Impuissant, le chevalier dénombra pas moins d’une quinzaine d’appendices. Ils étaient tantôt lents, tantôt incroyablement rapides et il était impossible de prévoir leurs mouvements.

Merde, merde, merde…

La chose emplissait l’espace et il était impossible de passer au travers. Il serra la fillette dans ses bras et elle blottit son visage contre sa poitrine. Il serra les dents au point de les broyer.

Je ne vais pas mourir ici, pensa-t-il.

Aussi se prépara-t-il à tenter le tout pour le tout et c’est alors qu’il leva la tête et lâcha un hoquet de surprise.

Le frère d’Ulrich avait à peine passé la tête par-dessus la passerelle que le coup de pied d’Ezéquiel le cueillit en plein nez. Criant autant de surprise que de douleur, il se rattrapa in extremis à la passerelle.

— Je me doutais que ça ne suffirait pas, entendit-il alors que sa proie commençait à gravir une échelle.

— Je vais te tuer ! hurla Brick. Je vais te tuer !

L’un des tentacules de la Gargantesque frôla la machinerie en dessous de lui mais il n’y accorda pas le moindre coup d’œil. Toute son attention dirigée sur l’objet de sa haine. À la seule force de ses bras, il se propulsa sur la passerelle et bondit sur l’échelle toujours hurlant à l’encontre de sa proie.

Cette dernière continuait de fuir, montant toujours plus haut.

— Il n’y a pas d’endroits où je ne puisse t’atteindre ! cria Brick avec un ricanement malgré le sang qui lui coulait du nez.

Mais le petit enfoiré ne répondait pas. Au contraire, il s’arrêta et commença à s’accrocher à quelque chose qu’il s’efforçait visiblement de rabattre. Brick fronça les sourcils tout en plissant les yeux pour distinguer ce que sa proie fabriquait. Il y avait des poulies et le premier levier céda, menaçant de précipiter l’utilisateur sur le monstre qu’ils surplombaient.

— Att…, attends ! cria Brick lorsqu’il comprit ce qu’il essayait de faire.

Mais le gamin ne l’écoutait pas. Au contraire, il se jeta sur un deuxième levier un peu plus loin dans un saut suicidaire.

— Att…

Les chaines crissèrent avec force alors qu’ils plongeaient vers le bas, sur la chose. Brick hurla et tenta de sauter hors de portée de la Gargantesque. Cependant, sans le moindre point d’appui, il n’alla pas très loin et la dernière chose qu’il entraperçut fut la broyeuse dans laquelle il plongea tête la première.

Clare retint son souffle alors que l’énorme broyeuse chutait sur la Gargantesque. Son rugissement à plusieurs voix se fit strident alors que la machine la découpait dans une profusion de sang et autres déjections.

— Non, non, non, non, gémissait Amédée à ses côtés.

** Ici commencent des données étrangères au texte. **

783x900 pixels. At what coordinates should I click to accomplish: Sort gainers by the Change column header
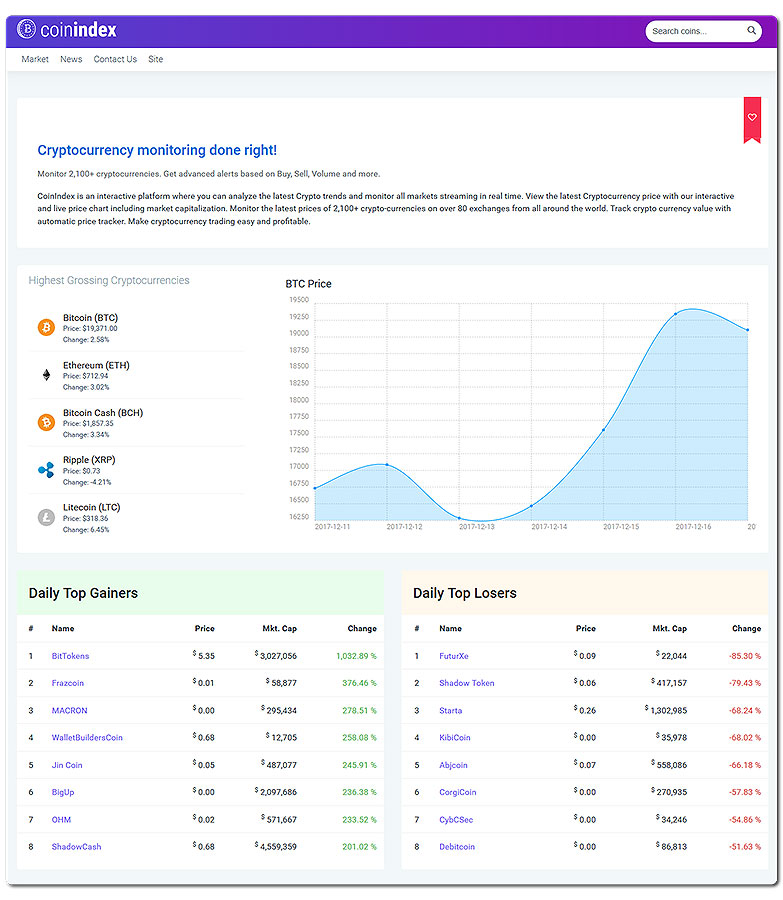click(x=362, y=629)
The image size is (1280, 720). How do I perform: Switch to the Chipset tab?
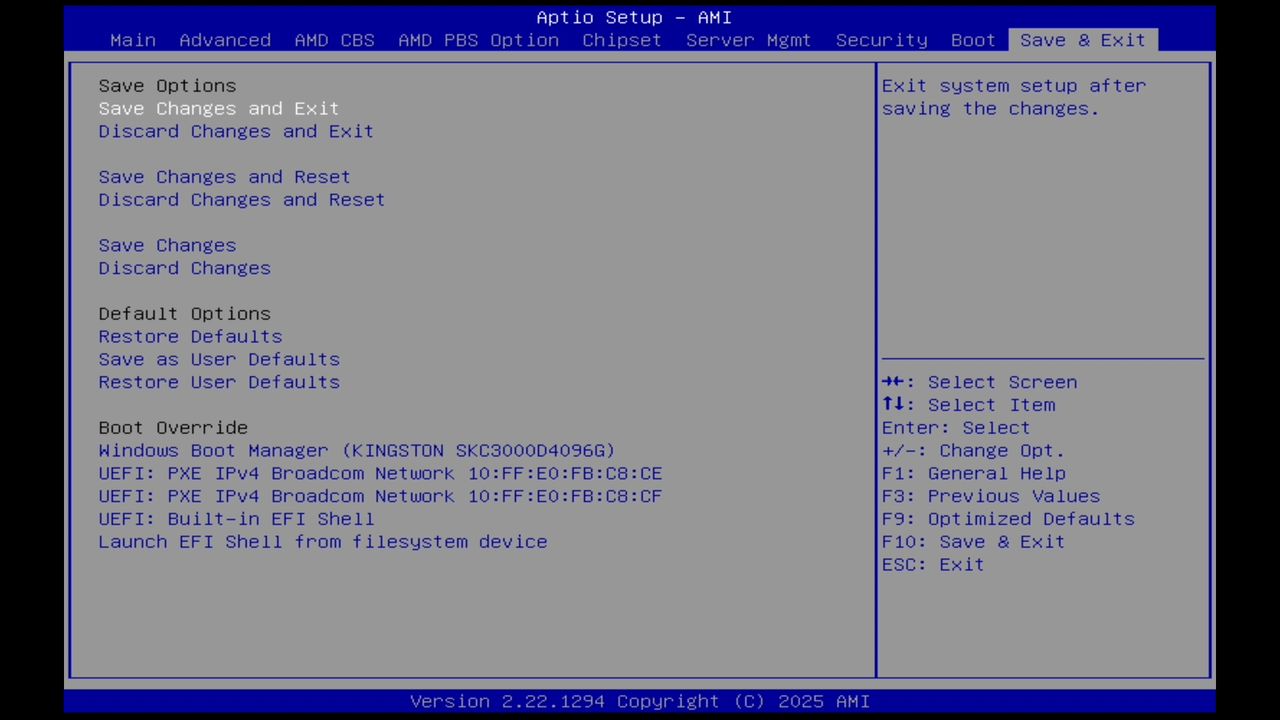coord(621,40)
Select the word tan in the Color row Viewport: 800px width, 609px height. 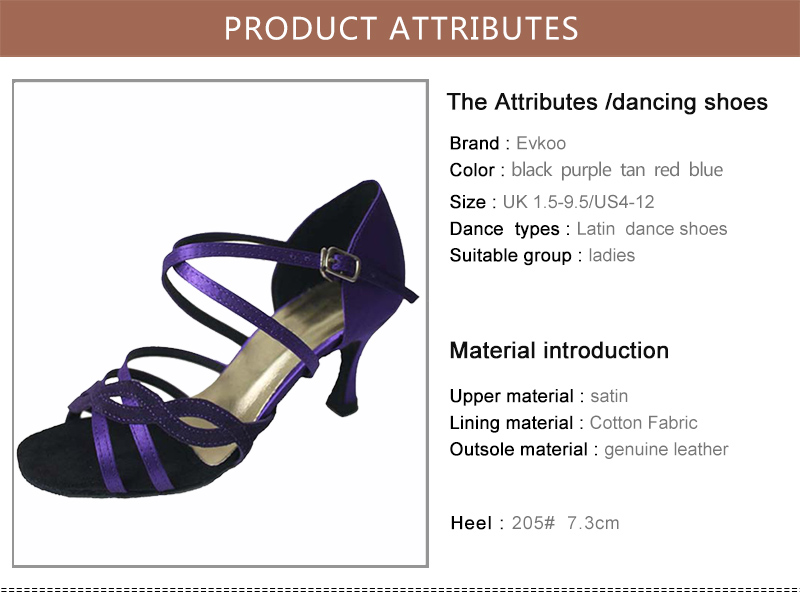click(x=632, y=170)
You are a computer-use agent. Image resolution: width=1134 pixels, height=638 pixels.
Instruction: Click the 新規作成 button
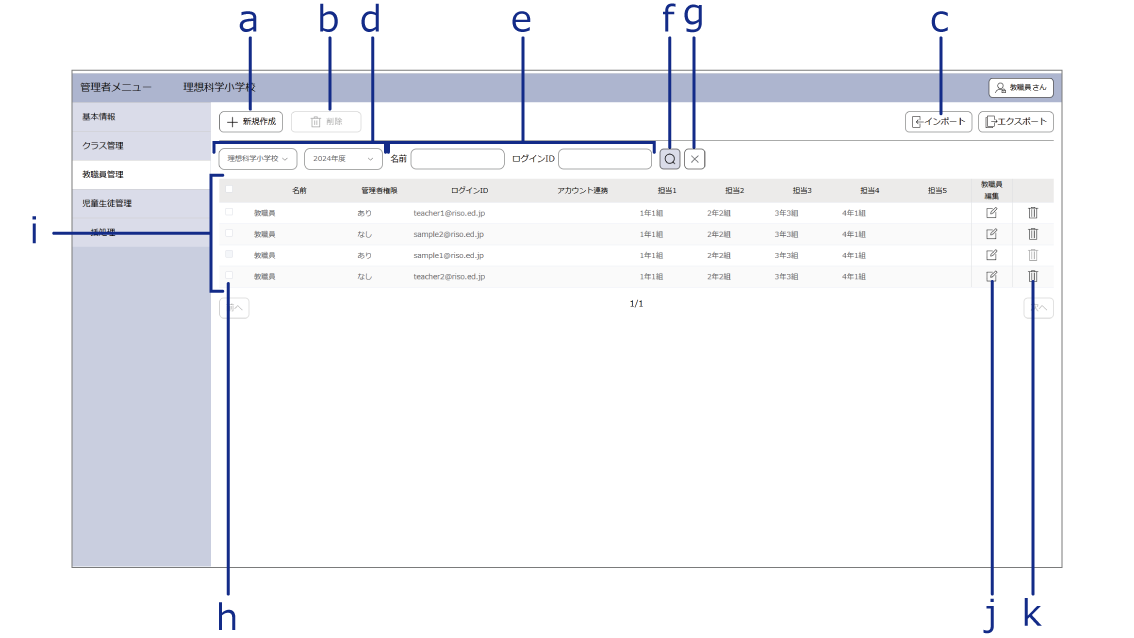click(x=251, y=122)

La pupille avait vu Brick tomber dans la broyeuse. Quant à ce qu’il était advenu du jeune homme, elle n’en avait aucune idée et un étau lui enserrait la poitrine à la simple pensée qu’il ait pu perdre la vie pour de bon cette fois-ci.

— Ils vivent…, gronda cette fois-ci Amédée Yazak. Je voulais qu’elle les tue mais ils vivent…

— Ce sont les Jeux, intervint Sybille de sa voix guillerette.

— Tu le savais ! feula Amédée en pointant un doigt accusateur en direction de la fillette. Tu le savais et tu ne m’as rien dit !

— Je t’ai déjà donné ce que tu voulais, Amédée, répliqua la fillette qui observait les mains de Lamia. Et plus encore.

Les ailes d’Amédée s’agitèrent comme sous le coup de sa frustration et de sa colère. Autour d’eux, le public se trouvait véritablement en délire. Ils acclamaient les participants survivants à la manière dont on saluait une performance sportive.

— C’était un spectacle… époustouflant !

Lamia, sa main libre à l’emplacement de son cœur, observait le public ainsi que les derniers soubresauts de la Gargantesque avec émotion. Et à ces mots, Amédée se détendit subitement.

— Tu as aimé ? risqua-t-elle d’une petite voix.

— Si j’ai… aimé ? lui retourna la plantureuse brune avec un rire ravi. Je suis estomaquée, c’était si… intense, si violent !

Son rire perdura, inquiétant, glaçant. Et du coin de l’œil, Clare vit le dénommé Litote se recroqueviller à son écoute.

— Tu nous as offert quelque chose d’incomparable, Amédée… et il ne s’agissait que de la première épreuve.

Lamia écarta le bras en direction du public en délire.

— Ils t’aimeront.

Le visage d’Amédée s’éclaira à cette révélation.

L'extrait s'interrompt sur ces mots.